1. Transcriptional regulation controlling heart regeneration
Adult zebrafish possess remarkable capacity to regenerate lost cardiac tissues upon injury, a trait not shared by adult mammals. Although almost all regenerative genes are highly conserved across animal species, including zebrafish and mammals, the inability of mammals to regenerate hearts remains puzzling. This discrepancy in heart regeneration may be due to differential expression of essential genes upon cardiac injury. Previously, we identified the first Tissue Regeneration Enhancer Elements (TREEs), short DNA sequences which can activate tissue regeneration programs. Successful regeneration depends on precise regulation of TREE activity: they are activated upon injury, induce regenerative gene expression, but are then tempered after completing their function. Recent studies, including studies from my lab, has discovered a variety of zebrafish TREEs, some of which can drive injury-induced reporter gene expression in mouse hearts, indicating that the mechanisms mediating injury-induced enhancer function are evolutionarily conserved. However, we have not yet fully defined the details of how DNA sequences control or dictate TREE functions. How is TREE activity encoded within the DNA sequence? Are there groups of cardiac TREEs controlled by a common regeneration-associated regulatory network, and what roles do they play? What are the binding factors for TREEs? Our lab is focusing on decoding the regulatory logic of cardiac TREEs to understand how precise regeneration-dependent expression is encoded in the DNA sequence, to identify a cluster of cardiac TREEs (regeneration-cistrome), and to determine their binding factors. Our work will provide crucial insights into the regulatory mechanisms governing cardiac regeneration enhancer function.

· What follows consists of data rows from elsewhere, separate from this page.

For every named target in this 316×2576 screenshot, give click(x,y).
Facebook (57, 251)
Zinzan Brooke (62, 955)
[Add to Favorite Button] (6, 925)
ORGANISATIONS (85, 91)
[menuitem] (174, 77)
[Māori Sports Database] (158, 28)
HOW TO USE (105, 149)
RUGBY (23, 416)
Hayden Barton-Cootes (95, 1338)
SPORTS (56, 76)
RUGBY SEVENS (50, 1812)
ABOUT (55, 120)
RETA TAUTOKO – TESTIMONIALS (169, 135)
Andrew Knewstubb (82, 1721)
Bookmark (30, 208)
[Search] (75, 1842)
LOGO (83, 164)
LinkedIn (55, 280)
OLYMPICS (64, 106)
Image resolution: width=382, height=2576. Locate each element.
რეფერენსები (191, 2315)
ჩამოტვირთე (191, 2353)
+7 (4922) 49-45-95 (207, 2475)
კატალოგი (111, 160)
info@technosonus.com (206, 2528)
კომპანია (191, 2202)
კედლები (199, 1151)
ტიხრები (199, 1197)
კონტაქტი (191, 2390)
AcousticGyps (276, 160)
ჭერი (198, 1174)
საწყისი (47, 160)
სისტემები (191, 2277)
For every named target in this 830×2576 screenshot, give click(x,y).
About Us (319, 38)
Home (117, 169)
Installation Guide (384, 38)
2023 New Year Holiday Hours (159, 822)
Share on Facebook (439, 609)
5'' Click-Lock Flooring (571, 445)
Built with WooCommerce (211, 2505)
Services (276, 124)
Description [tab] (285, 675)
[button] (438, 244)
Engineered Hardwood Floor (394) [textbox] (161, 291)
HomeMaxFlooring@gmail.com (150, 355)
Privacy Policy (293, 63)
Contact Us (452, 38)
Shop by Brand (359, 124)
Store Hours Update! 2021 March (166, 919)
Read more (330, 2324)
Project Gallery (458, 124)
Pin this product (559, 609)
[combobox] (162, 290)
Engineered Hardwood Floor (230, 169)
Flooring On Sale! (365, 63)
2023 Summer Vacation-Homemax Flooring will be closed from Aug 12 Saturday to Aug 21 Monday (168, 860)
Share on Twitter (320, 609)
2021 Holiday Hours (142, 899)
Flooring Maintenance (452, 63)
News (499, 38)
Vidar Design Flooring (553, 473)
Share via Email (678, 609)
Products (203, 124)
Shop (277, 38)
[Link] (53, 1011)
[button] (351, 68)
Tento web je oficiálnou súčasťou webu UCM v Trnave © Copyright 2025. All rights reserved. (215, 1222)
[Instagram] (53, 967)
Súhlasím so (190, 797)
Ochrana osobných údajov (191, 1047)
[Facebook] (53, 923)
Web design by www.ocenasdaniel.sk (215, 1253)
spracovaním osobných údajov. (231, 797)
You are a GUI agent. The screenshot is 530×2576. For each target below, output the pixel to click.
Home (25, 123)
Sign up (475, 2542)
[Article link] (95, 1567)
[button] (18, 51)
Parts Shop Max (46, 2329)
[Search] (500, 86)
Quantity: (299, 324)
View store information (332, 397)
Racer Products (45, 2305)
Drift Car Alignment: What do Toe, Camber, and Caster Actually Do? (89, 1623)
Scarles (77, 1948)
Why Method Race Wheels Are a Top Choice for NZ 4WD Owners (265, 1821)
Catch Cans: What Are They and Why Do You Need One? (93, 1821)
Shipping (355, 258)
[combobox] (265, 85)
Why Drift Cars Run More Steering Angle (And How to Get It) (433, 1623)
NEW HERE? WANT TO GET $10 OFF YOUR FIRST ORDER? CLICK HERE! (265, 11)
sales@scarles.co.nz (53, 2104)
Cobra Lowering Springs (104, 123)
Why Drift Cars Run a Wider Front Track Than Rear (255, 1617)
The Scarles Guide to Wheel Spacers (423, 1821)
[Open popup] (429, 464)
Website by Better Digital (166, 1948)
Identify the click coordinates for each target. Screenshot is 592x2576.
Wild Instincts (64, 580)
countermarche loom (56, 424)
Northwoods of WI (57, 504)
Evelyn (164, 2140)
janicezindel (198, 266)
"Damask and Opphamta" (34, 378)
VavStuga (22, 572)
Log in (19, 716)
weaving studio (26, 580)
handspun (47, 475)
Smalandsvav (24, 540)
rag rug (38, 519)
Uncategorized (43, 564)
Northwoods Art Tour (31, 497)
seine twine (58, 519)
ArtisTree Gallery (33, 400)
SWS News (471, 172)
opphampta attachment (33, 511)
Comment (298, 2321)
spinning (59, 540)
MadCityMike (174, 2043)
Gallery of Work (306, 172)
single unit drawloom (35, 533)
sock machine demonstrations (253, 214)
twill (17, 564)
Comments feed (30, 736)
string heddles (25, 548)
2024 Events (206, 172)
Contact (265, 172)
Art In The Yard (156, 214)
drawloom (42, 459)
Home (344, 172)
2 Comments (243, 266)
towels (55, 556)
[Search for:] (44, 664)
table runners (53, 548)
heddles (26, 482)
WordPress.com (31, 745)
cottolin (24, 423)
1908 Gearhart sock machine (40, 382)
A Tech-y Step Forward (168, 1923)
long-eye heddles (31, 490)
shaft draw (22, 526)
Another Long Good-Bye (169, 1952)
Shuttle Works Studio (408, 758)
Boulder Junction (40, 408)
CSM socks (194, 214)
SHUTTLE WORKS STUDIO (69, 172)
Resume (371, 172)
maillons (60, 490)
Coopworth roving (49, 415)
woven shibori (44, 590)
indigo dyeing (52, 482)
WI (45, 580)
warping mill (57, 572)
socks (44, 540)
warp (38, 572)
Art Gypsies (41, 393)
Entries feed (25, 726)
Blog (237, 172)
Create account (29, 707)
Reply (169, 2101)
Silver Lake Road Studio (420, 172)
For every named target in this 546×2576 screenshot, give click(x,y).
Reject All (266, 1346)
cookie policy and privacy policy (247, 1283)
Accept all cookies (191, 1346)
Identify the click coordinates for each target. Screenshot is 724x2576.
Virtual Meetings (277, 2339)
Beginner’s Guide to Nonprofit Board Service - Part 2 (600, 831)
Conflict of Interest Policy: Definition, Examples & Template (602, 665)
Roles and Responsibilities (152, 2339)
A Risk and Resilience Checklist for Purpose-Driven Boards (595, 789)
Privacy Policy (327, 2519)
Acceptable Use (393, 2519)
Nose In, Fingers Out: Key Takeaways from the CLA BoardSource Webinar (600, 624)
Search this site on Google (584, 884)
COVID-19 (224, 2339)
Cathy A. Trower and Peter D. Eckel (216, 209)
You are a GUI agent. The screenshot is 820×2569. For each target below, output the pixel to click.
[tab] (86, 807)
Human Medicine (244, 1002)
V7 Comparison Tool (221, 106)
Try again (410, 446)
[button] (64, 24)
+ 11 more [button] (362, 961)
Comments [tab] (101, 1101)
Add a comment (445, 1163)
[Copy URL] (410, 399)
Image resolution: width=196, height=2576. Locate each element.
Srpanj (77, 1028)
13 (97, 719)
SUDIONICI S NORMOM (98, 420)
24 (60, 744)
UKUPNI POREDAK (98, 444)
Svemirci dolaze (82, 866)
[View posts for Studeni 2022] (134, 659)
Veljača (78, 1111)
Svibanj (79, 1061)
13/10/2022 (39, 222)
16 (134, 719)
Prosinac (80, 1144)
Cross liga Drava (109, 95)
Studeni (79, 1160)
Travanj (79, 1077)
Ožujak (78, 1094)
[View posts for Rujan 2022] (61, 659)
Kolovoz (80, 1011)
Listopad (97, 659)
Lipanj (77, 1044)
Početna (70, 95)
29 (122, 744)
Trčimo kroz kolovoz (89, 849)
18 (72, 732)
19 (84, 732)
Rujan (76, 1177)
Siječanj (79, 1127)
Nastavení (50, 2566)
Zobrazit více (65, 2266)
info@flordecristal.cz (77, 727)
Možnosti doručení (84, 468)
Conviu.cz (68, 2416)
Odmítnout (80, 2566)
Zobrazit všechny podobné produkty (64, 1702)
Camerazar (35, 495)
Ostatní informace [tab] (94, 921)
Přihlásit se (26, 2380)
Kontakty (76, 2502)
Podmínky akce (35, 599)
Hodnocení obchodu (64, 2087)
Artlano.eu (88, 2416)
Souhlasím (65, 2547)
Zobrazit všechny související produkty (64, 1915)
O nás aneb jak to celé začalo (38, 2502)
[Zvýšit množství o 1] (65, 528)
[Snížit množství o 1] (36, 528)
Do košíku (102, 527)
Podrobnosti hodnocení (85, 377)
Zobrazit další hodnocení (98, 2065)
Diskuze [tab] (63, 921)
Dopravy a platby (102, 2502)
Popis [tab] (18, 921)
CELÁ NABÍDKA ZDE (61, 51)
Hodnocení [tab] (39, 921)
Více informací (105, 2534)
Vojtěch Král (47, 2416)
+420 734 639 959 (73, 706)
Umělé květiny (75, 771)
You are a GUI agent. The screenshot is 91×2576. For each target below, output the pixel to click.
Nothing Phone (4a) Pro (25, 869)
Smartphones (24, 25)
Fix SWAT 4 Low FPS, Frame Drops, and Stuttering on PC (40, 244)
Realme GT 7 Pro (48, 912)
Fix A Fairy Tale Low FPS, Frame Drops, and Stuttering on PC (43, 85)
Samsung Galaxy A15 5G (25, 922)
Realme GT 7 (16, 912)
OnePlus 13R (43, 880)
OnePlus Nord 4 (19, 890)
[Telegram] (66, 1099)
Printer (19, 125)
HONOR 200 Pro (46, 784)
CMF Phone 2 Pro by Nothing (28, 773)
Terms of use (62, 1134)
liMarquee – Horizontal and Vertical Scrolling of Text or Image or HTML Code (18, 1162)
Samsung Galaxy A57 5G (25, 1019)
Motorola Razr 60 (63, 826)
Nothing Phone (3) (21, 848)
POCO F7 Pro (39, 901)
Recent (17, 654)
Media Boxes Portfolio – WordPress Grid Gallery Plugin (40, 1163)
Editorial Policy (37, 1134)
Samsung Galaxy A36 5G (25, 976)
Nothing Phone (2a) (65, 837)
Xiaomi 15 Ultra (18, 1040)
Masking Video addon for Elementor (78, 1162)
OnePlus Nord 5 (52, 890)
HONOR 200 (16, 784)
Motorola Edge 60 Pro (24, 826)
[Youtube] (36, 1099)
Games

2. Peripheral nervous systems (PNS) and fin regeneration
Innervation is critical for regeneration of appendages, such as fins, limbs, digit tips, as denervated appendages display impaired regeneration phenotypes. Early studies demonstrated that the degree of innervation is crucial, suggesting that nerves provide neurotrophic effects. However, cellular and molecular mechanisms governing reinnervation and interaction between nerves and appendage tissues remain elusive. Our forward genetic screening isolated the striking mutant, named temca (temperature-triggered cataplexy), which exhibits two temperature-sensitive (ts) and seemingly unrelated defects: locomotion and regeneration of amputated fins at adult stages. We defined the causative gene as scn8ab, a neuronal voltage-gated sodium channel. We found that scn8ab mutation disrupts axon regrowth and pathfinding during the early phase of regeneration, resulting in hypo-innervation, misguided axon regrowth, and consequently, impaired fin regeneration. Thus, our findings uncover a critical neuronal factor for reinnervation in the injured appendage and have opened an intriguing research direction to study neural activity and nerve dependence in appendage regeneration. In this project, we are working to elucidate cellular and molecular mechanisms underlying PNS reconstruction and neural modulation of appendage regeneration.
3. Fin regeneration
Zebrafish is amenable to forward genetic screening, a powerful approach to identify novel factors affecting the phenotype. To identify novel regeneration factors, we carried out forward genetic screening and isolated 16 mutant families exhibiting fin regeneration defects in a temperature-dependent manner. We are working with these mutant families to uncover novel genes and their cellular and molecular mechanisms in fin regeneration. Some interesting candidate genes are transcription factor, splicing factor, unidentified genes, etc. This project will construct genetic models for tissue regeneration, leading to the discovery of valuable genes regulating tissue regeneration and establishment of regenerative networks.